EXTRACT —
————————

Japan Geoscience Union Meeting 2022

Presentation information

[J] Oral

P (Space and Planetary Sciences ) » P-PS Planetary Sciences

[P-PS08] Formation and evolution of planetary materials in the Solar System

Fri. May 27, 2022 10:45 AM - 12:15 PM 302 (International Conference Hall, Makuhari Messe)

convener:Shin Ozawa(Department of Earth Science, Graduate School of Science, Tohoku University), convener:Yuki Hibiya(Department of General Systems Studies, The University of Tokyo), Noriyuki Kawasaki(Department of Earth and Planetary Sciences, Graduate School of Science, Hokkaido University), convener:Toru Matsumoto(Kyushu University), Chairperson:Noriyuki Kawasaki(Department of Earth and Planetary Sciences, Graduate School of Science, Hokkaido University), Toru Matsumoto(The Hakubi Center for Advanced Research, Kyoto University)

————————

TASK TO CARRY OUT — In the session listing above, on what date and at what times is the session held?

RECORDED INFORMATION —
————————

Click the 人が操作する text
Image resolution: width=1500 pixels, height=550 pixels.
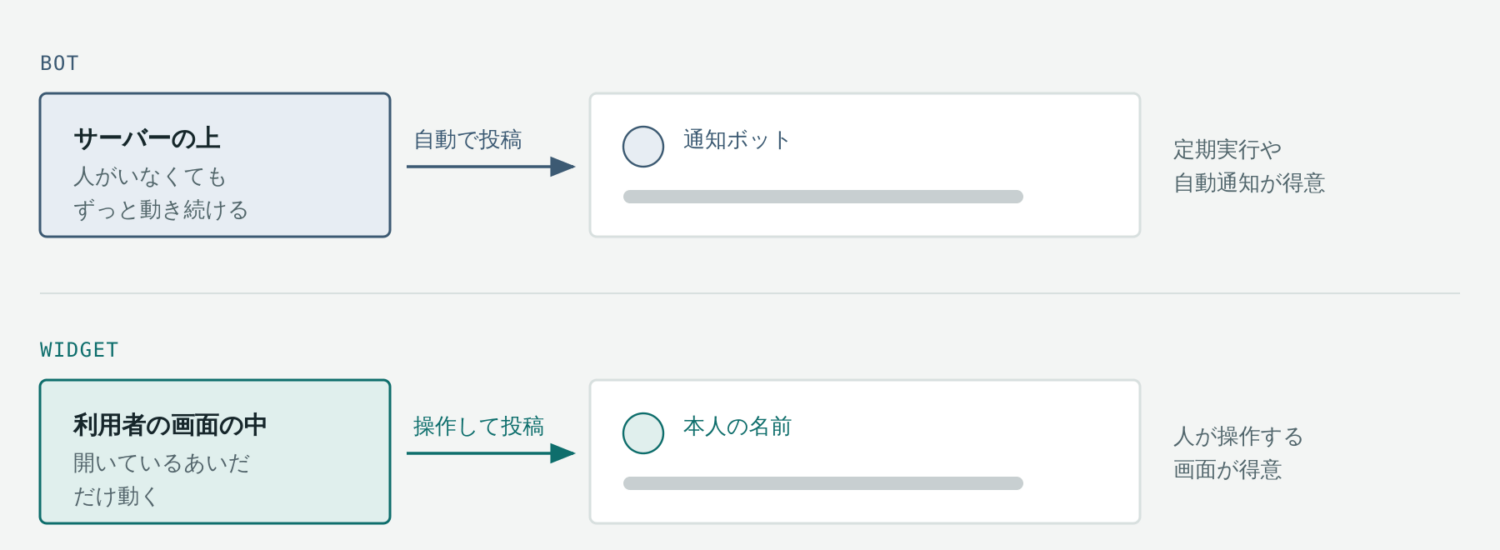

————————

RESULT FOR THIS TASK — Friday, May 27, 2022, from 10:45 AM to 12:15 PM.